== Исходные строки
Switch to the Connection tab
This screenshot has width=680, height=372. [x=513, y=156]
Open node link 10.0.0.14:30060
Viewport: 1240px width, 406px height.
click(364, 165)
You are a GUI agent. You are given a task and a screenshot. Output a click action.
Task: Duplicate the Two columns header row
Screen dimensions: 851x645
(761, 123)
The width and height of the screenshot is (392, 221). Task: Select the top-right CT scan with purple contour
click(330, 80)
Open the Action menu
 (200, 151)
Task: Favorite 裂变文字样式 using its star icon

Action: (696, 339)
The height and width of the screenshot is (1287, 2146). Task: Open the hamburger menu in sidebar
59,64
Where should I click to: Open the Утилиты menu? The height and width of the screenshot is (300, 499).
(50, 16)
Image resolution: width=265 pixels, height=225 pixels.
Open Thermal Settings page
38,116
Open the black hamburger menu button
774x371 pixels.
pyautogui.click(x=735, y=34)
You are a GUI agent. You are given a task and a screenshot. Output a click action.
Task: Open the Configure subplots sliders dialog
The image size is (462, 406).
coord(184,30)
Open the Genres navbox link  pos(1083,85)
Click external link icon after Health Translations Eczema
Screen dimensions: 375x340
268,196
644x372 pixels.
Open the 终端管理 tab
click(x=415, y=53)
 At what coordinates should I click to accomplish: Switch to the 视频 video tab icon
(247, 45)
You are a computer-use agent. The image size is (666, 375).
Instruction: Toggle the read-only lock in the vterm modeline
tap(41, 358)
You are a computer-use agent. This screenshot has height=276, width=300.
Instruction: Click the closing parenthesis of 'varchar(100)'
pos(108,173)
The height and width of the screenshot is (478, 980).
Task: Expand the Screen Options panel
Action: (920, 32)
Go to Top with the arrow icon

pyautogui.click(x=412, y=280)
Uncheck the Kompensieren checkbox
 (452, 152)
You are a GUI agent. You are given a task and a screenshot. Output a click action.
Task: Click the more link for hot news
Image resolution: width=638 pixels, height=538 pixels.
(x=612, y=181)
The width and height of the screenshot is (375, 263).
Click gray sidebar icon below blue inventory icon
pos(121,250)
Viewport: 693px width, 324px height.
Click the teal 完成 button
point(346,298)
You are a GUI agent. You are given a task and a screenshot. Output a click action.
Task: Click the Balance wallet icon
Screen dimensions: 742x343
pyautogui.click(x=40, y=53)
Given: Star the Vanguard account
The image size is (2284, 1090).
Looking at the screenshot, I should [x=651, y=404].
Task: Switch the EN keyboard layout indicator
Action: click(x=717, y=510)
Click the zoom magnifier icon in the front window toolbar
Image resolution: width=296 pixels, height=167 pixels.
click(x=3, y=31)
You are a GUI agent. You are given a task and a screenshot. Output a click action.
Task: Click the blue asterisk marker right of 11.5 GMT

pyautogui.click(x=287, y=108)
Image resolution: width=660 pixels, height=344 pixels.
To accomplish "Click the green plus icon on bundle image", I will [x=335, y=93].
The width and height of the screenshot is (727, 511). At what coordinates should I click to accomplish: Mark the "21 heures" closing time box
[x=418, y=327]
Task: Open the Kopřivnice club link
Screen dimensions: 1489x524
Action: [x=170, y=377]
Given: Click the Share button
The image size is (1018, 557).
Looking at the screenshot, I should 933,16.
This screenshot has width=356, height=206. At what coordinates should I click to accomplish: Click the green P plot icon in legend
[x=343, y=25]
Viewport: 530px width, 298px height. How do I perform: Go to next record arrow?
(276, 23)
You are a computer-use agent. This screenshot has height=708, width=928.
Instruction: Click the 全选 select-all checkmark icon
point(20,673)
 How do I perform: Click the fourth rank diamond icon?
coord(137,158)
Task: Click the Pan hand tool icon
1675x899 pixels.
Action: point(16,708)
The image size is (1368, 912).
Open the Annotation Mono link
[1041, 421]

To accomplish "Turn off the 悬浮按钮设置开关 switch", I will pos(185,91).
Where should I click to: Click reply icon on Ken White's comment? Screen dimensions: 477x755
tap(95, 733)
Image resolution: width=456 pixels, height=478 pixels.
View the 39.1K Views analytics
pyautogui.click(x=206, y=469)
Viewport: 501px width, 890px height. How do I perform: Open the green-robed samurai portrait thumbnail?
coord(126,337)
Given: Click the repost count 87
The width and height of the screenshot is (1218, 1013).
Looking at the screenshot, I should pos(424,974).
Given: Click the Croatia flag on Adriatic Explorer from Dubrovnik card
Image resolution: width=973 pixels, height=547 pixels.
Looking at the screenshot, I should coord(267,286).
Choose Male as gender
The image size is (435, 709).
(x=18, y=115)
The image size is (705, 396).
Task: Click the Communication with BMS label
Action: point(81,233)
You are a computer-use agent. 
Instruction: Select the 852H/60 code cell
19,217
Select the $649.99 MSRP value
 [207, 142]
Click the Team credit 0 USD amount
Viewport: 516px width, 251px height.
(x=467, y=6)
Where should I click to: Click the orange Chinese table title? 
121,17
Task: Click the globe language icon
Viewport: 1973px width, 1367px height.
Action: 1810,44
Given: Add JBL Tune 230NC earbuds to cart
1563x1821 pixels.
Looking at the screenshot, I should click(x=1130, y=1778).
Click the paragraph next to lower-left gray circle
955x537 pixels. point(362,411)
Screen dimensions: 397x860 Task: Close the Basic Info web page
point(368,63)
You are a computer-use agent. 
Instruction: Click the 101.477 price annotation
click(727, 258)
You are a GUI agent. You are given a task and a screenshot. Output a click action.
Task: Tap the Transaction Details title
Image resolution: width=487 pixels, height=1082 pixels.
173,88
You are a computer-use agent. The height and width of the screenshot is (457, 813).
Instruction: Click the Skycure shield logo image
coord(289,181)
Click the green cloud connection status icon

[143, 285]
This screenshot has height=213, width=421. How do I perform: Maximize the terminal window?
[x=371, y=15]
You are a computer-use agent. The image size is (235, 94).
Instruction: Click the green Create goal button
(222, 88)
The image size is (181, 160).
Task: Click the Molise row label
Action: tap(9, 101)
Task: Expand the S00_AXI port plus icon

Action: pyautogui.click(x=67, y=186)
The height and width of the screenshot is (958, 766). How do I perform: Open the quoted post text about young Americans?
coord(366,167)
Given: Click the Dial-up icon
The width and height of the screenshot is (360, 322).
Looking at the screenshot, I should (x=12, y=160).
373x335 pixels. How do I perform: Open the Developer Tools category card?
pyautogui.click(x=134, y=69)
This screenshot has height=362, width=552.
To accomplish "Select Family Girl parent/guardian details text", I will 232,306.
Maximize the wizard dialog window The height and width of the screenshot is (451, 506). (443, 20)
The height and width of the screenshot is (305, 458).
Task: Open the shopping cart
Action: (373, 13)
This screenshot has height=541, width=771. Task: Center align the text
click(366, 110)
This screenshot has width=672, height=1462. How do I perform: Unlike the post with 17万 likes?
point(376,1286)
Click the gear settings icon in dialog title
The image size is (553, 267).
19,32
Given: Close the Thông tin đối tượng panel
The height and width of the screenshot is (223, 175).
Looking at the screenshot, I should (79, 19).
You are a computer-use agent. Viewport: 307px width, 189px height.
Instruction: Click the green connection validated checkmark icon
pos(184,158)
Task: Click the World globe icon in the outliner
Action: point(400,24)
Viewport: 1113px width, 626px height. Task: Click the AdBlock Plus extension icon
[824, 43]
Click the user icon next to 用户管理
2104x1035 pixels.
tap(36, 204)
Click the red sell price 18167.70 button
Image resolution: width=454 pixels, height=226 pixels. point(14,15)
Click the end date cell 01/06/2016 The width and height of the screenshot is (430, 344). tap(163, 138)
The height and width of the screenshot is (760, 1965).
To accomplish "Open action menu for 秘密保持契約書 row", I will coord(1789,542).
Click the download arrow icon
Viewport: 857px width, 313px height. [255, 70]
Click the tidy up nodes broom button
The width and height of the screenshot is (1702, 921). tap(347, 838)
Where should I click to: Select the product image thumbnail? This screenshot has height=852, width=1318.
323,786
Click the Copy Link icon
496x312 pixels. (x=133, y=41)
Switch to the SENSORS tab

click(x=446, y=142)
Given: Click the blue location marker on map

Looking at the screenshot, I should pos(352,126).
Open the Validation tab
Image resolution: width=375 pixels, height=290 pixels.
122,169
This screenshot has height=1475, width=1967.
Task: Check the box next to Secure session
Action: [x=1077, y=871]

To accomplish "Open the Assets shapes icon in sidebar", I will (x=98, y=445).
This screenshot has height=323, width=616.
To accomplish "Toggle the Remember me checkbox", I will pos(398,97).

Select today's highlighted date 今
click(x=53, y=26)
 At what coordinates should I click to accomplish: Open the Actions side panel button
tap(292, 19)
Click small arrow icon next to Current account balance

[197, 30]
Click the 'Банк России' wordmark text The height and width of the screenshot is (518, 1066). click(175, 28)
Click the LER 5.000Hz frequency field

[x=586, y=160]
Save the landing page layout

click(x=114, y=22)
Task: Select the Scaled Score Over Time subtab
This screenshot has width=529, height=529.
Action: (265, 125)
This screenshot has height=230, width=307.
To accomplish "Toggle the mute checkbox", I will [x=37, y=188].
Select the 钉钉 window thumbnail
====
_Задание:_ Перепишите без изменений строки от той, где есть «Viewport: 1113px width, 626px», до той, где есть «I will coord(1789,542).», включая обе.

_Ответ ниже:_
Viewport: 1113px width, 626px height. Task: Click the AdBlock Plus extension icon
[824, 43]
Click the user icon next to 用户管理
2104x1035 pixels.
tap(36, 204)
Click the red sell price 18167.70 button
Image resolution: width=454 pixels, height=226 pixels. point(14,15)
Click the end date cell 01/06/2016 The width and height of the screenshot is (430, 344). tap(163, 138)
The height and width of the screenshot is (760, 1965).
To accomplish "Open action menu for 秘密保持契約書 row", I will coord(1789,542).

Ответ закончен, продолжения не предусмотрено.